Vor Kurzem haben Sie auch Ihr Masterstudium in „Leadership und Kommunikation in Internationalen Organisationen“ an der Klausenburger Babe?-Bolyai Universität beendet. Was ist das Wichtigste, dass sie hier gelernt haben?
Das Wichtigste, was ich während meines Studiums gelernt habe, war das Wissen über die Grundlagen europäischer Institutionen und wie wichtig sie für die Demokratie und die Bürger sind. Nicht umsost ist das Europamotto „In Vielfalt geeint”: wir, als Europäer, müssen uns für Frieden und Wohlstand einsetzen und es zu erkennen, dass die vielen verschiedenen Kulturen und Sprachen in Europa eine Bereicherung für den Kontinent darstellen, genauso wie auch die nationale Minderheiten für die einzelnen Staaten es abbilden.
Welches sind zur Zeit ihre wichtigsten Prioritäten als Präsident der JEV?
Als Präsident der JEV werden meine Prioritäten für den kommenden Zeitraum werden u. a. darin bestehen, das Netzwerk mit neuen Mitgliedern und Partner*innen zu stärken. Ich bin überzeugt, dass es notwendig ist, unserer Kommunikationsabteilung mehr Ressourcen zuzuweisen. In der kommenden Zeit, die von der COVID-19-Pandemie beeinflusst ist, werden wir mehr digitale Präsenz benötigen. Es würde mich auch freuen, bei der Vernetzung zwischen den Mitgliedsorganisationen zu helfen und mehr Unterstützung an die Mitgliedsorganisationen zu leisten.
Leben Sie zurzeit in Zeiden?
Dieses Jahr im Sommer habe ich das Masterprogramm erfolgreich abgeschlossen und bin seitdem von Klausenburg nach Zeiden zurückgezogen.
Viele junge Leute verlassen Rumänien, um im Ausland zu studieren. Einige davon kehren nach Abschluss des Studiums zurück und bringen gute Ideen mit, die sie in ihrer Heimat einsetzen, oder engagieren sich sozial. Andere entscheiden, im Ausland zu bleiben, wo es ihrer Meinung nach bessere Perspektiven gibt. Was würden Sie einem jungen Menschen raten, der noch unentschieden ist, ob er in Rumänien oder im Ausland bleiben soll?

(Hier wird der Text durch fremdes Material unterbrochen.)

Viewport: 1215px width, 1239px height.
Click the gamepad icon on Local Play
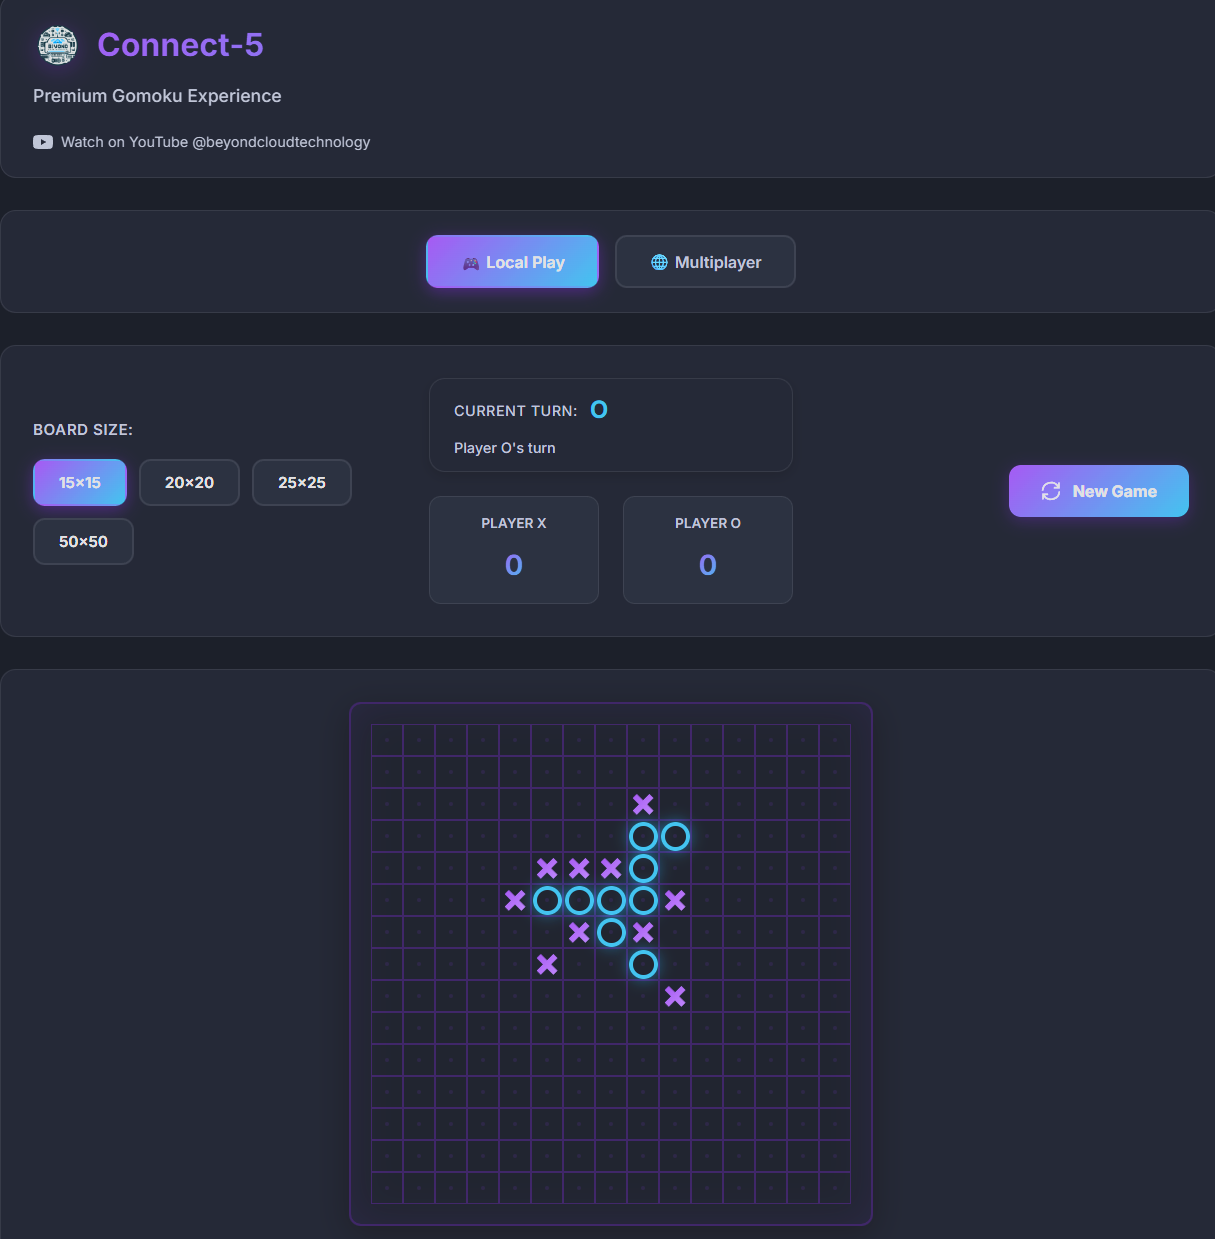pos(470,263)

Die Antwort auf diese Frage ist interessant, denn obwohl ich in Rumänien fürs Studium geblieben bin, plane ich trotztdem noch ein Masterstudium im Ausland zu absolvieren. In unseren Zeiten ist es sehr wichtig, so viel Erfahrung wie möglich aus der ganzen Welt zu sammeln, damit positive Ergebnisse aus unseren Aktivitäten hervorkommen und man gute Projekte und Methoden auch mit anderen teilen kann. Natürlich hängt es von jedem Menschen ab, wie er sein Leben planen möchte, aber ich glaube es ist wichtig für uns, als Jugendliche aus nationalen, ethnischen und sprachlichen Minderheiten, in unserer Gemeinschaft lokal, aber auch auf einer breiteren europäischen und internationalen Ebene teilzunehmen und aktiv zu sein.
Herr Barabás, wir danken für das Gespräch!